What you will do -
A – For the text on the Gloria Estefan song, decide whether each statement agrees with it: (i) the song was released only in Brazil as a promotional single; (ii) the original song that it renders into English had Portuguese lyrics; (iii) Destiny is Gloria Estefan's sixth studio album. Answer yes or no for each, quoting the deciding words of the text.
B – From the text on the Gloria Estefan song, extract the passage that begins at the words "Gloria Estefan singles" and stops after the words "by Robson Castro.", copying it without change.

Source -
= = =

Single by Gloria Estefan

from the album Destiny
- Released: 1997 (Brazil)
- Recorded: 1995–1996
- Genre: Pop
- Length: 3:57
- Label: Epic
- Songwriter(s): Diane Warren
- Producer(s): Emilio Estefan, Jr.; Lawrence Dermer;

Gloria Estefan singles chronology
| "I'm Not Giving You Up" / "Higher" (1997) | "Show Me the Way Back to Your Heart" (1997) | "No Pretendo" (1997) |

= Show Me the Way Back to Your Heart =

"Show Me the Way Back to Your Heart" is a 1997 song by American singer and songwriter Gloria Estefan. It was released as a promotional and fifth overall single from her seventh studio album, Destiny. The song is written by American songwriter Diane Warren as an English rendition of the song "S'aimer encore une fois" ("Still Love Once Again") by Canadian singer Katee Julien (which had lyrics in French by Eddy Marnay). It was released exclusively to Brazil as a promotional single. The single included another version of the song with a simultaneous Portuguese translation by Robson Castro.

= = =

Stored data -

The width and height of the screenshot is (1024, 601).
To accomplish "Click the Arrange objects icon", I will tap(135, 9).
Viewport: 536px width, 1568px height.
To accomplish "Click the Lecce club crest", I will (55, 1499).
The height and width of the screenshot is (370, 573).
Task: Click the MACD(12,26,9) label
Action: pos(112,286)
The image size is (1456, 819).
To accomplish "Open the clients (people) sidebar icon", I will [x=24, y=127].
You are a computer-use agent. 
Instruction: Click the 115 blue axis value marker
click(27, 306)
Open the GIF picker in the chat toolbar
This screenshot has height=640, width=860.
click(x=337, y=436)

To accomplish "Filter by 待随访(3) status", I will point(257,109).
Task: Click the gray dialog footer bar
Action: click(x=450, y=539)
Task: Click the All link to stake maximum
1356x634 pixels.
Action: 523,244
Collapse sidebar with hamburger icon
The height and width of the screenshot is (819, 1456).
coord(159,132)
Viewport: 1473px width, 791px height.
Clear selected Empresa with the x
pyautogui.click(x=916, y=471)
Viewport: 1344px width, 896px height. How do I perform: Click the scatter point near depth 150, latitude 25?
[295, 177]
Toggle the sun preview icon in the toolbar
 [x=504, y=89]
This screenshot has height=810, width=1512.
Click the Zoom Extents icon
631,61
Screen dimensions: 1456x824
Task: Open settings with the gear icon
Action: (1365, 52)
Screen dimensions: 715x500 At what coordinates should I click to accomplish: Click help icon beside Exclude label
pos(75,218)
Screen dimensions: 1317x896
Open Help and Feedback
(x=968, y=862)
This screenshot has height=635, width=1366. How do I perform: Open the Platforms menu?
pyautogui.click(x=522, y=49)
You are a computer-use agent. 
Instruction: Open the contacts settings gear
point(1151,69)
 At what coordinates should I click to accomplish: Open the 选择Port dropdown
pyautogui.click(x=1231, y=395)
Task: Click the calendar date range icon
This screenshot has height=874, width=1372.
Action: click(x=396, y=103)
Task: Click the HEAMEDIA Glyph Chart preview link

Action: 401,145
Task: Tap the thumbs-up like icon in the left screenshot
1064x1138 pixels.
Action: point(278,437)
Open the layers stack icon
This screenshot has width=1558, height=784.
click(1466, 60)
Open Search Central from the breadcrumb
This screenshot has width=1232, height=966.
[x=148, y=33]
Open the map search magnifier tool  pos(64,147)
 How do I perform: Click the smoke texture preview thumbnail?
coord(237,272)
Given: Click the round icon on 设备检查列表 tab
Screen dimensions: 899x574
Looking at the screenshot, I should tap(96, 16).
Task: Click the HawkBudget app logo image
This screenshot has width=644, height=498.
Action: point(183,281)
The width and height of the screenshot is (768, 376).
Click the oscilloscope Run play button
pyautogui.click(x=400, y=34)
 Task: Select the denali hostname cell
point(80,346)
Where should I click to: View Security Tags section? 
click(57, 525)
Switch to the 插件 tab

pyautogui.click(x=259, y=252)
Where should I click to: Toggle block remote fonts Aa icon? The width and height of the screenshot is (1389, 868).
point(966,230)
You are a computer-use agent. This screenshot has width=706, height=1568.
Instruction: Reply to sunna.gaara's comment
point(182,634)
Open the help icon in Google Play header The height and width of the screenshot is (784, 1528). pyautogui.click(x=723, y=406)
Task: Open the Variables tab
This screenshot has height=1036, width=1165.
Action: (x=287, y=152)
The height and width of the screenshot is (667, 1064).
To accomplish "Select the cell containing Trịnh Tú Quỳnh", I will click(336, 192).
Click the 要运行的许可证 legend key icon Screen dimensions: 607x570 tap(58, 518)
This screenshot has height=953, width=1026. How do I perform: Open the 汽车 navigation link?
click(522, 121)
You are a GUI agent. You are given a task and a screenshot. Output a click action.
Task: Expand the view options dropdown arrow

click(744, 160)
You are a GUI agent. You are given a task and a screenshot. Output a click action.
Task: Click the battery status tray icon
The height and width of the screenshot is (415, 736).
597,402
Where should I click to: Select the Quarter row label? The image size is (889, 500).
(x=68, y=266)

= = =

Answers per task -
A –
(i) Yes: "It was released exclusively to Brazil as a promotional single."
(ii) No: "(which had lyrics in French by Eddy Marnay)"
(iii) No: "her seventh studio album, Destiny"

B –
Gloria Estefan singles chronology
| "I'm Not Giving You Up" / "Higher" (1997) | "Show Me the Way Back to Your Heart" (1997) | "No Pretendo" (1997) |

= Show Me the Way Back to Your Heart =

"Show Me the Way Back to Your Heart" is a 1997 song by American singer and songwriter Gloria Estefan. It was released as a promotional and fifth overall single from her seventh studio album, Destiny. The song is written by American songwriter Diane Warren as an English rendition of the song "S'aimer encore une fois" ("Still Love Once Again") by Canadian singer Katee Julien (which had lyrics in French by Eddy Marnay). It was released exclusively to Brazil as a promotional single. The single included another version of the song with a simultaneous Portuguese translation by Robson Castro.